- Douglas at work
- Born: Harold Cone September 1, 1924 Stamford, Connecticut, US
- Died: March 7, 2014 (aged 89) Lovettsville, Virginia, US
- Education: University of Miami
- Years active: 1950–2010
- Spouse(s): Lois Barrett Ruth Francis
- Children: 3

= Hal Douglas =

American voice actor (1924–2014)

Harold Douglas (September 1, 1924 – March 7, 2014) was an American voice actor best known for performing thousands of voice-overs for movie trailers, television commercials, and stage plays over the course of a six-decade career.

==Early life==
Harold Douglas was born Harold Cone in Stamford, Connecticut, on September 1, 1924, the son of Jewish immigrants from Eastern Europe, Samuel and Miriam Levenson Cone. Douglas and his brother Edwin were primarily raised by their grandparents Sarah and Tevya Levenson after their mother died when Douglas was only nine. He served in World War II, and attended the University of Miami in Florida as a drama major.

==Career==
Douglas began a career in radio in the 1950s. By the 1960s, he had become a producer for several prominent advertising agencies in New York City. He finally moved into doing voice-overs for commercials, promos, and trailers by the early 1970s, and would continue doing so until his retirement in 2012.

Because many of his trailers have begun with the words "In a world", there is controversy over whether his voice has immortalized them. (Don LaFontaine claimed to have actually created the catchphrase.) In addition, Douglas has been the promotional voice for The WB, ABC, A&E, Disney's Halloween Treat, A Disney Halloween, Disney Channel's "Vault Disney" (1997–2002), and The History Channel.

He did the voiceover narration for the 1997 Detroit Red Wings, the 1994 and 1995 Houston Rockets and the 1992, 1993, 1996 and 1997 Chicago Bulls championship documentaries. He also did voiceover narrations of other NBA documentaries of the 1990s.

Because he recorded so many trailers through the years, he was sometimes mistaken for Don LaFontaine. He can be seen parodying himself in the trailer for Comedian, a documentary that features Jerry Seinfeld.

Douglas provided narration for the trailer for the novel All the Talk Is Dead by Michael Ebner.

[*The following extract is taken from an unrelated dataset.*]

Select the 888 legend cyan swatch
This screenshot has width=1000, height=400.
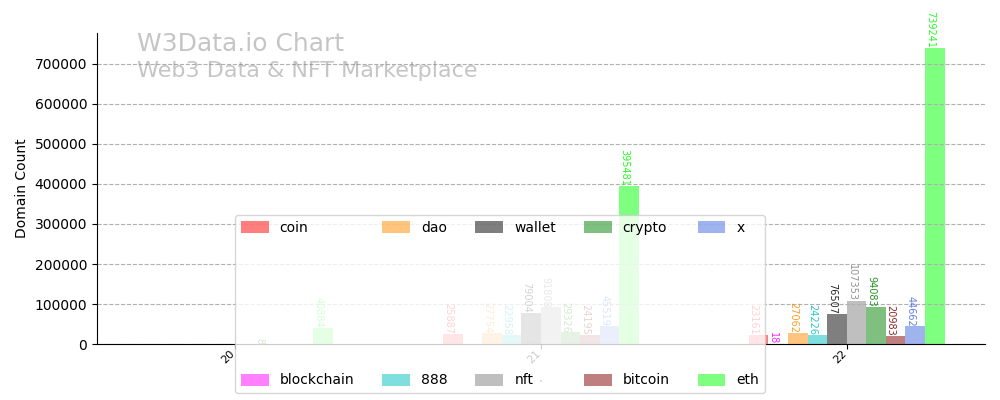coord(396,380)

Unlike most movie trailer announcers, Douglas lived in Northern Virginia and his agent was based in New York City instead of Los Angeles. Hal Douglas was described by a Miramax publicist as "perhaps the most recognizable trailer voice in the business".

Douglas's voice briefly appears in the skit 5 Men and a Limo, featuring other notable voiceover recording artists, such as Don LaFontaine, John Leader, Nick Tate, Al Chalk, and Mark Elliot. As the skit was filmed in California, and as Douglas was primarily based in the East Coast, he was unable to make a physical appearance, and only is heard in a brief recording.

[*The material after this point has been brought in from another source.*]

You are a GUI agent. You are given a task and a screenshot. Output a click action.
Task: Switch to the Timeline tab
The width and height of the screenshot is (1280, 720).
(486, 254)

==Personal life and death==
Douglas married Lois Barrett. They had two sons. He later married Ruth Francis around 1971. They had one daughter.

In 1988, Douglas moved from Pawling, New York, to a 40-acre farm in Lovettsville, Virginia, where he pursued organic gardening and his wife took up competitive horse riding. He had a small recording studio built there that allowed him to do his work at home, sometimes in pajamas. Douglas died at his home on March 7, 2014, of pancreatic cancer, at the age of 89.